Beyrut’tan 6-7 Eylül’e Bakmak

[ A+ ] /[ A- ]

Ragıp ZARAKOLU
Gündem Online

Bir haftadır Beyrut’tayım, Haygazyan Üniversitesi’nin düzenlediği ‘Soykırım İnkârı ve Uluslararası Hukuk’ temalı bir konferans için. İzlenimlerimi sonra yazacağım.

Beyrut hala eski İstanbul gibi ve çok toplumlu olma özelliğini koruyor, korkunç bir iç savaş yaşanmasına, kentin yerle bir olmasına karşın. İster istemez çocukluğumun kaybolan dünyası açısından bir dönüm noktası olan 6-7 Eylül pogromunu hatırladım. Aradaki fark, saldırıya uğrayan toplumların kendini bağnaz ve ajite edilmiş kitle karşısında kendini savunacak olanağa sahip olmayışı idi. Savunmasız azınlık toplumlarını, bağnaz kitle karşısında koruma görevi devletin, onun ordusunun ve askerlerinin görevi idi. Ne yaptılar? Elleri kolları bağlı seyrettiler. Zaten olayı örgütleyen de devletin derin odakları değil miydi?

Okurlarımın izniyle aşağıda, Frankfurt’ta özgür düşünceli ve vicdan sahibi TC yurttaşlarının oluşturduğu Soykırım Karşıtları Derneği’nin ‘İTİRAF EDİLMİŞ BİR İNSANLIK SUÇU OLARAK 6 -7 EYLÜL POGOMLARI VE ÇIKARILMASI GEREKEN DERSLER’ açıklamasına yer vermek istiyorum:

‘6 – 7 Eylül pogromları, devletin zirvesindeki yetkililerin, askeriye ve emniyet teşkilatları sorumlularının, üst düzey istihbarat elemanlarının, itiraf ettikleri bir insanlık suçu olarak, artık Türkiye toplumunun da neredeyse birçok ayrıntıları ile bildiği bir gerçek haline gelmiştir.

6 – 7 Eylül pogromlarının, 1915’te zirveye ulaşan İttihatçı soykırım politikasının doğrudan bir devamı ve önemli ölçüde de, aynı kadroların sevk ve idare ettiği bir insanlık suçu olması bakımından, gerekli derslerin çıkarılabilmesi için doğru algılanması gerekir.

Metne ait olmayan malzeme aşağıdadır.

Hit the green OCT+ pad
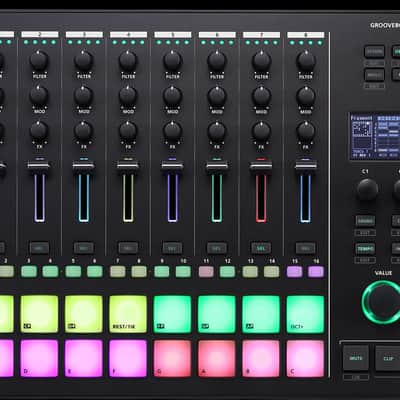Screen dimensions: 400x400 305,314
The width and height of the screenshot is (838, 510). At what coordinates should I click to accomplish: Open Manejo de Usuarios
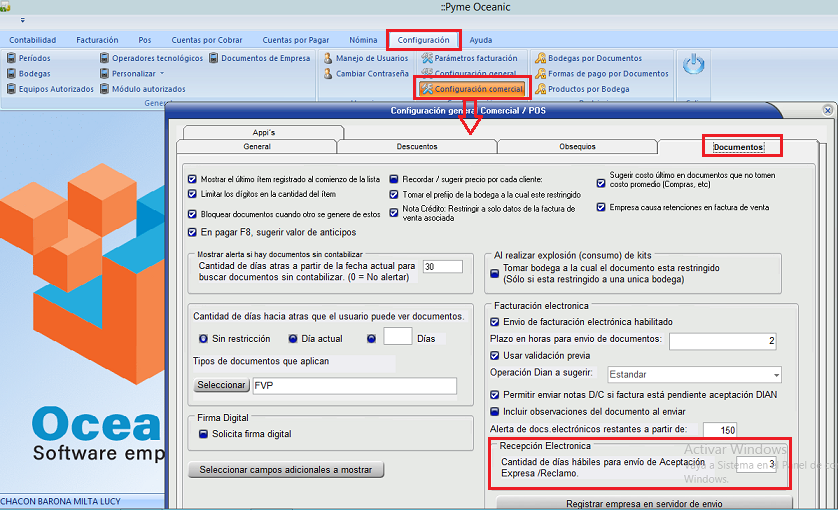(329, 59)
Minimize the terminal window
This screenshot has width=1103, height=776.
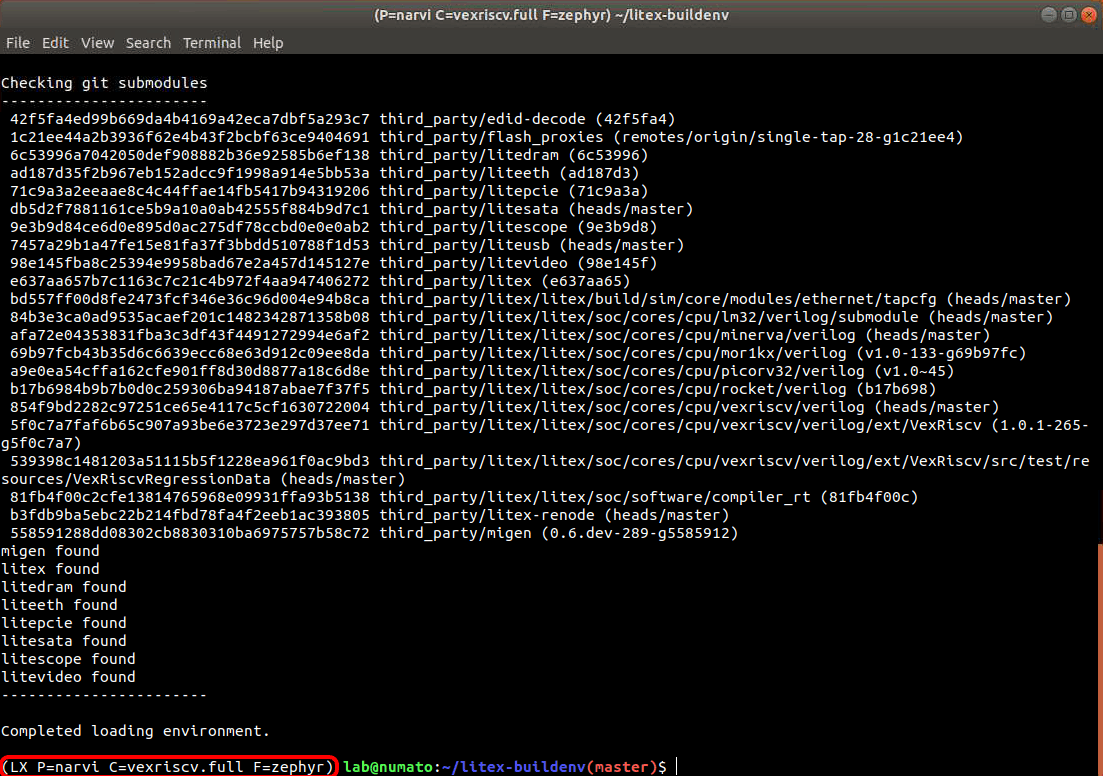(x=1048, y=15)
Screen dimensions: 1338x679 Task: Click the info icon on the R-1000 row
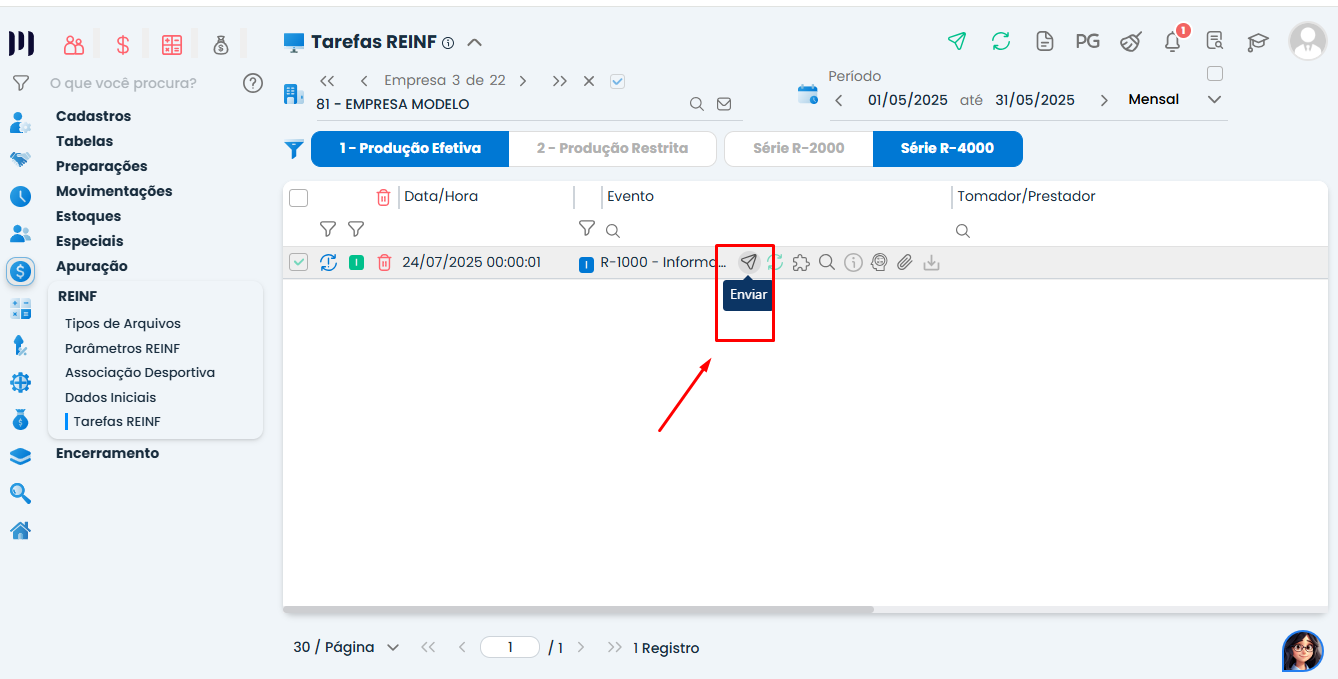pyautogui.click(x=853, y=262)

Dönemin Cumhurbaşkanı Celal Bayar, birinci dünya savaşı arifesinde ve savaş sürecinde Akdeniz ve Ege sahillerinin özellikle de Helenlerden ‘arındırılması’ görevini yürüten soykırım sabıkalı bir Teşkilatı Mahsusa kadrosudur. Gerek DP hükümetinin gerekse onun ana muhalefeti konumundaki CHP’nin Celal Bayar ve İsmet İnönü gibi kıdemli ittihatçıları o dönem iş başındadırlar.

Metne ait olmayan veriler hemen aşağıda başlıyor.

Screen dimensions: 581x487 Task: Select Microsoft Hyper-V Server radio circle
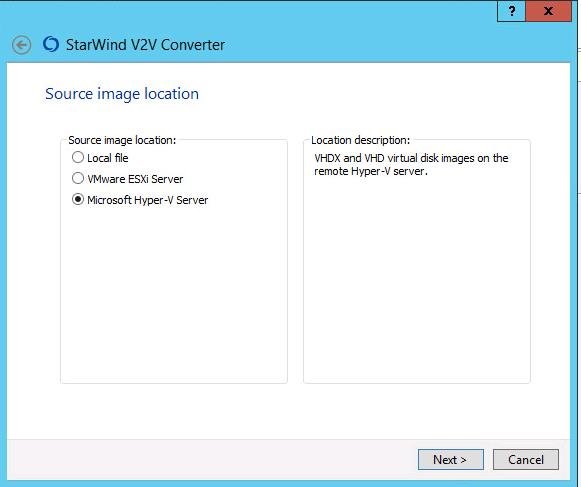78,200
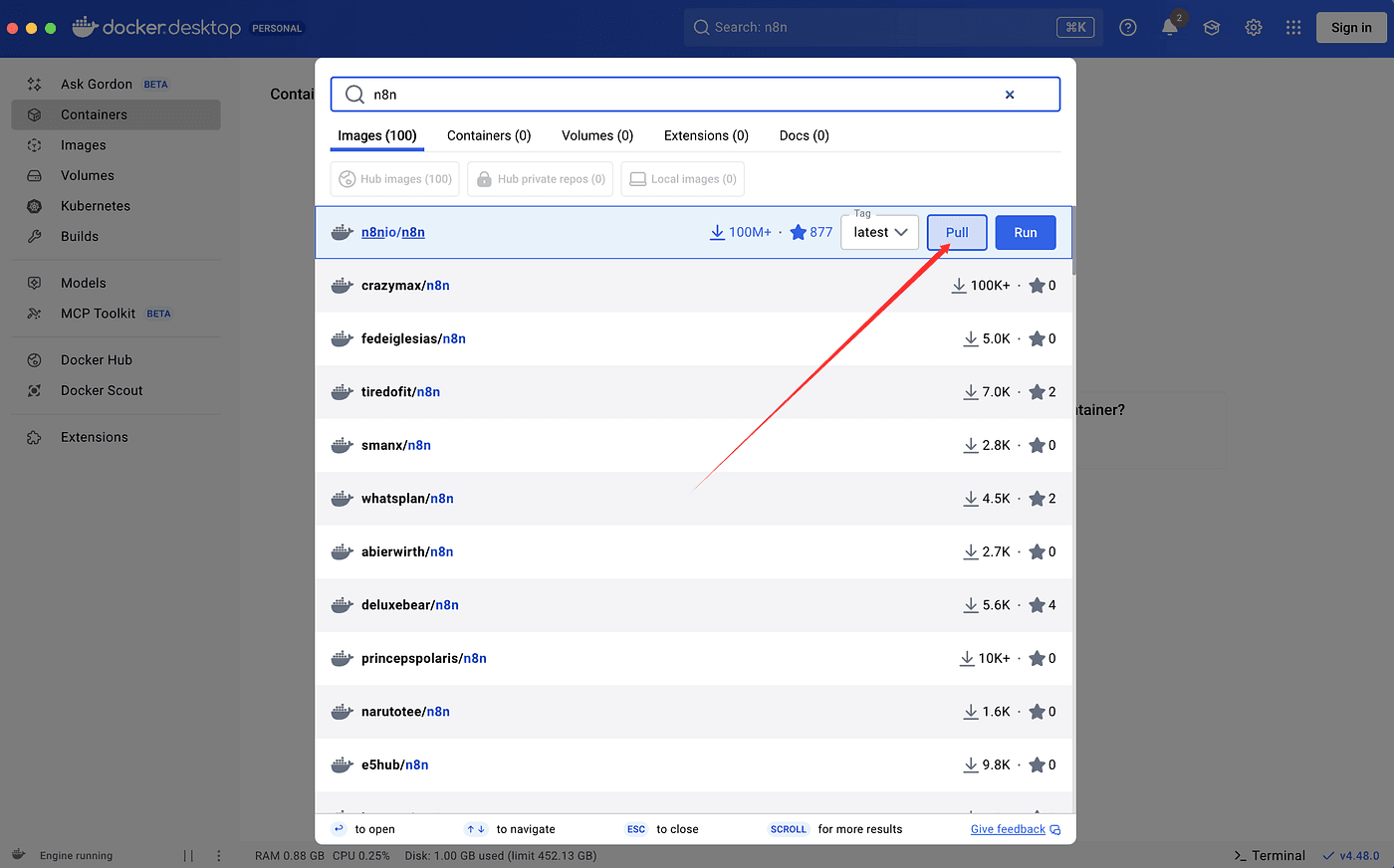The image size is (1394, 868).
Task: Open the Settings gear icon
Action: (x=1254, y=28)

6 – 7 Eylül pogromları, soykırım sabıkalı bir egemenliğin, gerektiğinde bu tür insanlık suçlarını tekrar tekrar işleyeceğine dair, insanlığı doğrudan tehdit etmesi, fütursuz itiraflarda bulunması bakımından unutulmaması gerekmektedir. Henüz 6 – 7 Eylül pogromlarının kâbusu bitmeden AP dönemi 1. Başbakanı S. Hayri Ürgüplü’nün, ‘Kıbrıs’ta bir Türk ölürse İstanbul’da ne olabileceği hakkında garanti veremem. Korkarım 6/7 Eylül olayları gibi olaylar olabilir’ türünden demeçlerde bulunmasını başka türlü yorumlamak mümkün değildir. Benzer örnekler çoğaltılabilir…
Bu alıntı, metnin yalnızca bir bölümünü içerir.